From Piñol’s crude methods of footbaths at the airports to supposedly stop the entry and spread of the ASF to his wrangling with the economic managers of President Rodrigo Duterte, the Philippine agriculture suffered enough. And the tough job to ensure a steady, if not speedy, recovery of Philippine agriculture lies in the shoulders of Dar to save our country’s rice and hog production from oblivion.

The RTL was one of the administration bills that President Duterte certified to the previous 17th Congress. President Duterte signed on Feb. 14 this year Republic Act No. (RA) 11203, or “An Act liberalizing the importation, exportation, and trading of rice, lifting for the purpose the quantitative import restriction on rice.”

Among other things, the RTL also created the Rice Competitiveness Enhancement Fund (RCEF) for the procurement of rice farm equipment – such as tillers, tractors, seeders, threshers, rice planters, harvesters and irrigation pumps.

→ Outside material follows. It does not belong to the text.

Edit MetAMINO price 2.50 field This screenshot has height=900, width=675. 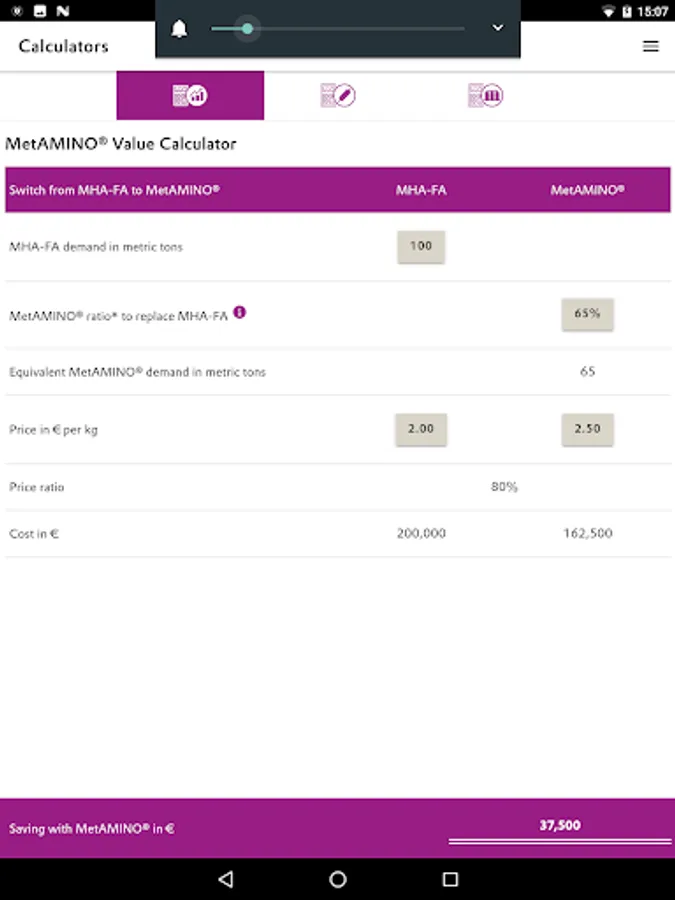tap(587, 429)
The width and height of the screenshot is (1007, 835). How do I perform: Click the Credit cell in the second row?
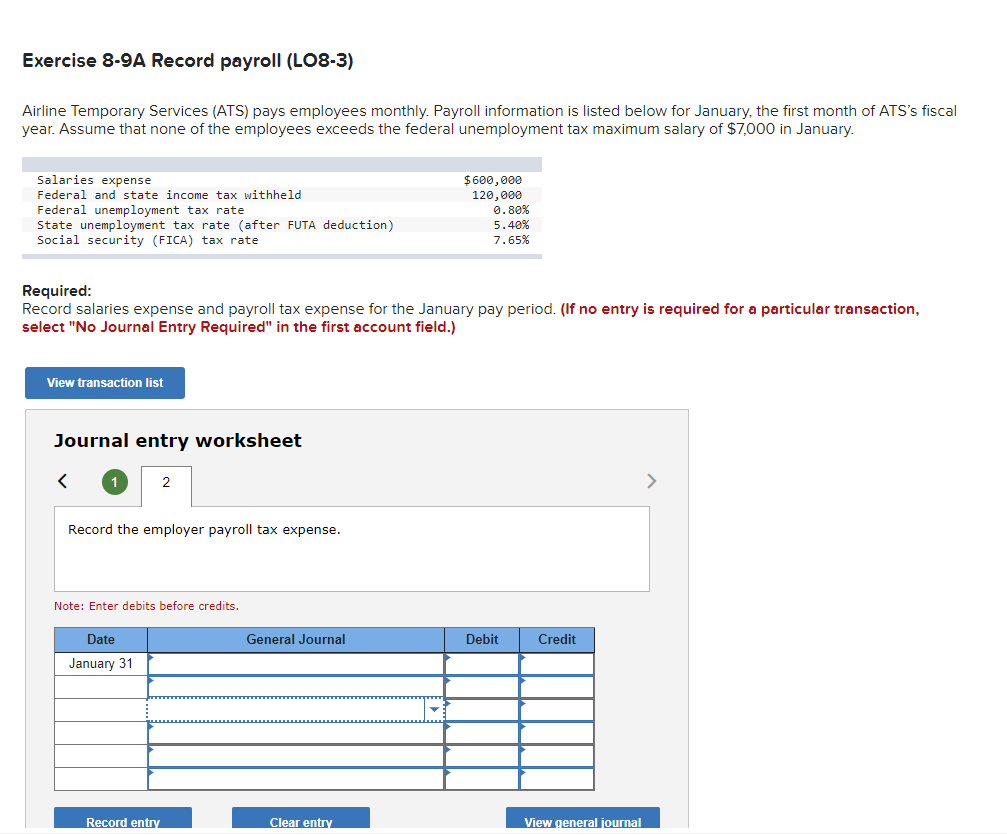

A total of P10 billion annually is allocated under RTL to be taken from the tariff collections of the Bureau of Customs out of imported rice. Apparently, however, Piñol who staunchly opposed the RTL did not lift a finger to secure the release of these funds for the affected rice farmers.

Per official estimates, rice farming in the country employs some 2.5 million Filipinos. But if multiplied by an average size of family of five, there would be more than 12 million Filipinos out of our more than 100 million population whose living depends on rice farming.

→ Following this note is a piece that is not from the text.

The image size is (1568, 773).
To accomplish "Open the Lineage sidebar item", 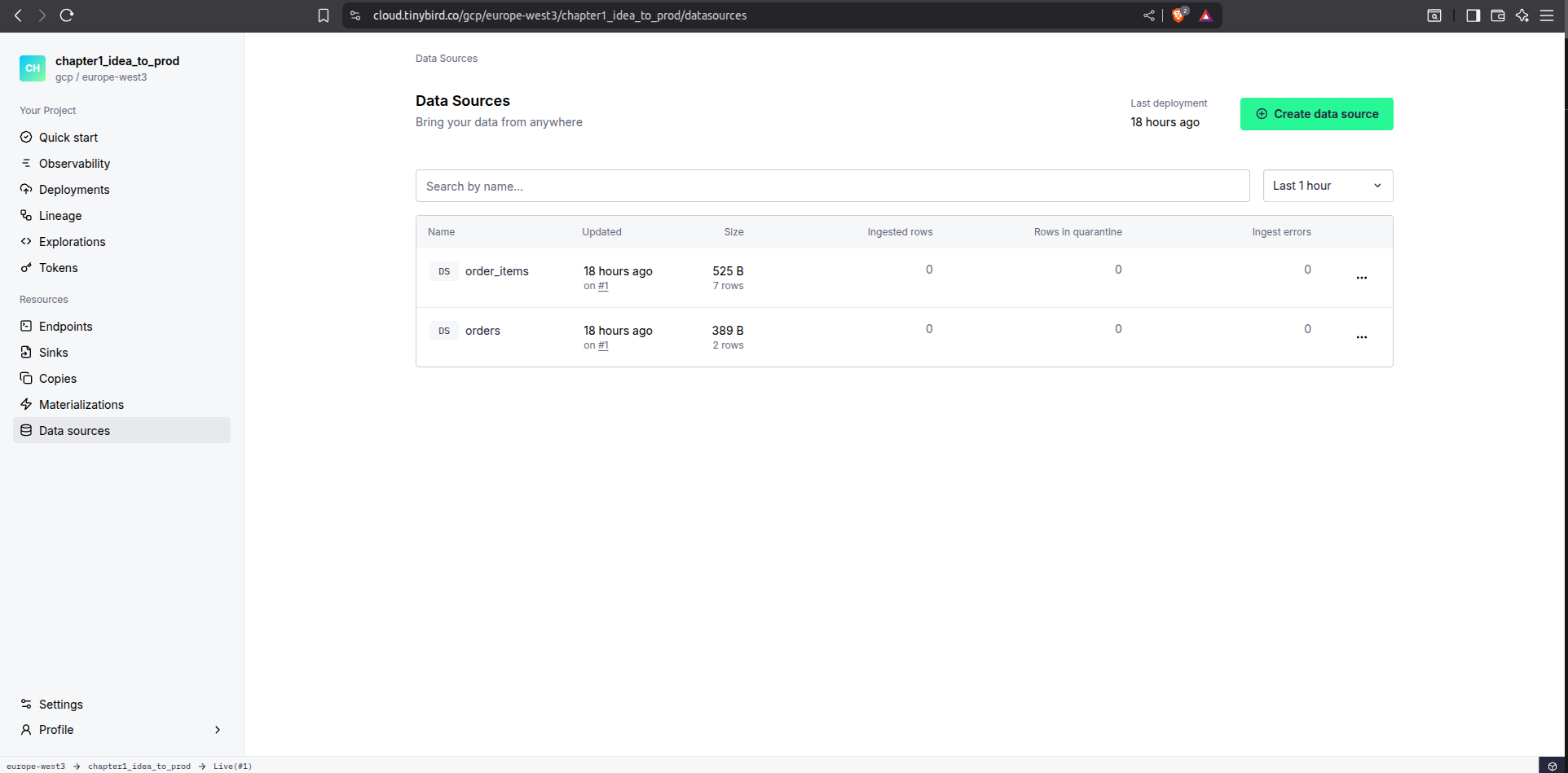I will click(x=60, y=216).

Fast forward. The harvesting of palay in the country started already this month, according to Dar. “All the measures should be implemented. Roll over scheme, accelerate the selling of palay,” Dar announced a few weeks after his appointment as DA Secretary last Aug. 5.

The Senate committees on agriculture and food began their inquiry into the implementation of the RTL being blamed for the woes of the affected rice farmers. The latest reports have it that palay was being bought from farmers at P17 per kilo, or about the same price that the NFA offers. President Duterte has already issued a marching order to the NFA to buy the palay produce of rice farmers even at a loss to the government.

“We have to contend with the initial birth pangs [of the law] and these are what we are managing,” Dar told the House appropriations committee during his defense of the DA’s proposed P71.8-billion budget for 2020. According to Dar, the DA’s proposed budget for next year is a 12 percent increase from the agency’s budget this year. But this increase, he cited, was mainly due to the direct addition of RCEF to the DA budget.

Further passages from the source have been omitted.